Poi il racconto si dilata fino agli accenni di presente e rivela l’illusione di una vita felice in cui Taylor sembrava essersi trincerata. L’abuso d’alcol, la droga, il primo personaggio famoso finito in rehab, il ritiro dalle scene e, infine, la rinascita: Elizabeth Taylor diventa ambasciatrice amFAR (AIDS Medical Foundation e National AIDS Research Foundation) dando voce a milioni di vittime, restituendo parte dell’amore che Rock Hudson, Montgomery Clift e Roddy McDowall gli avevano donato. “Senza gli omosessuali non esisterebbe Hollywood”, dichiara Taylor in conferenza stampa, sancendo un punto di svolta nella sua stessa vita, da sempre dettata dalla sua estrema bellezza, ma per la prima volta in grado di veicolare messaggi importanti: da qui il profondo senso di responsabilità.

Elizabeth Taylor: storia di uno spirito femminista
Ci sarebbero molti interrogativi che rimarranno senza risposta rispetto all’infelice destino delle donne che hanno vissuto quell’Hollywood Babilonia di cui parlava Kenneth Anger. In cui la fantasia si trascinava nella vita reale e il solco tra i due mondi diventava talmente invisibile che uno non poteva prescindere dall’altro. Eppure a un certo punto il reale ha chiesto i conti a tutte loro, alcune senza avere la possibilità di poterlo ripagare.

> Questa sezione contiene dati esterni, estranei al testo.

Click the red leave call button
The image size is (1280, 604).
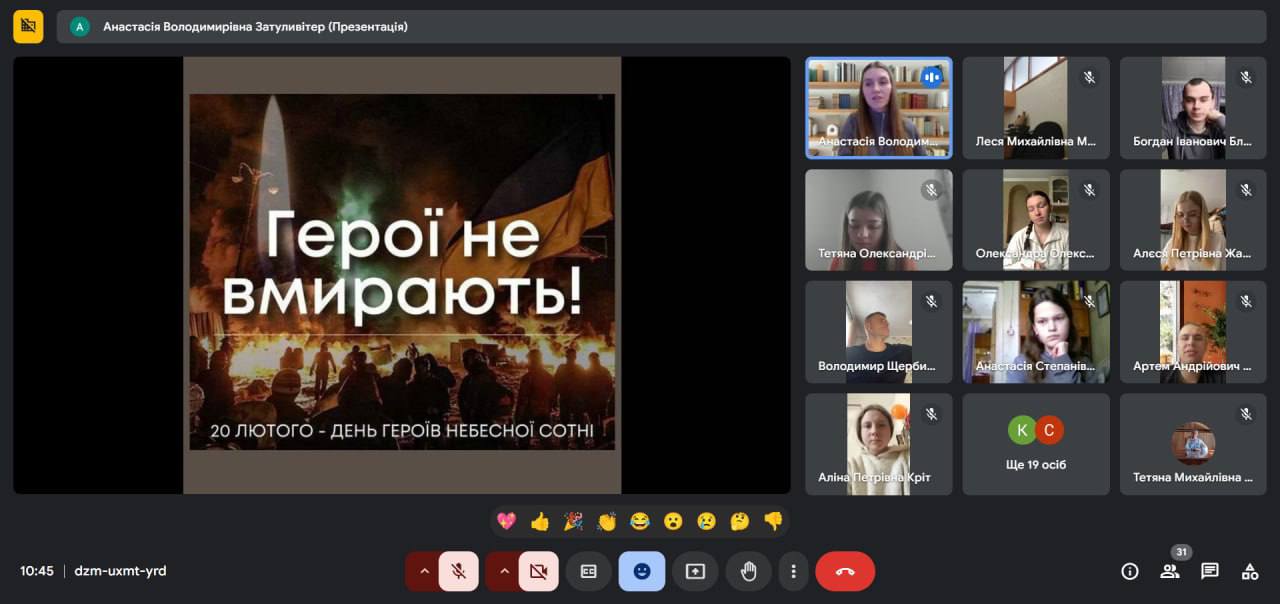845,571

Diventa difficile parlare dell’infelicità di chi dalla vita ha avuto tutto, soprattutto in anni tanto difficili come quelli. Un senso di frustrazione profonda, però, collega le voci del femminile di oggi con quelle che hanno denunciato una profanazione. Forse perché, per prime, hanno subìto e sono rimaste sconfitte da quel maschile egoista, impaurito e quindi minaccioso. In fondo sono le ultime icone (e quindi le prime) che hanno validato un mondo in cui bisognava adeguarsi per non essere espulse o uccise (perché nel deperimento delle grandi dive hollywoodiane non possiamo non considerare, ancora una volta, il terribile voltafaccia della cultura maschilista e patriarcale in cui hanno vissuto).
Ed è per questo che Elizabeth non deve espiare nessuna colpa, vittima dello stesso sistema che solo noi, con la superbia dei contemporanei, riconosciamo come tossico e destrutturante. Allo stesso tempo, tra le righe delle sue parole, si respira l’incredibile donna che Elizabeth Taylor sarebbe diventata se il mondo l’avesse riconosciuta come persona dotata di una ferrea volontà di autodeterminarsi. Nel corso degli anni Taylor è stata vittima dell’immagine che le è stata cucita addosso, snaturandone debolezze e ambizioni.
La regista le restituisce quella dignità con una clemenza di cui la storia, e quindi il mito, l’hanno privata. Non a caso Burstein, in un commuovete fotogramma finale, chiuderà il film con l’iconica foto della diva, mostrando in primo piano la profonda cicatrice che segna il suo collo, poi sempre cancellata nelle post produzioni. E, insieme a quella, ricostruisce parte di quelle lacerazioni che hanno segnato la sua esistenza: rendendo il film uno struggente omaggio alla vita di questa donna incredibile.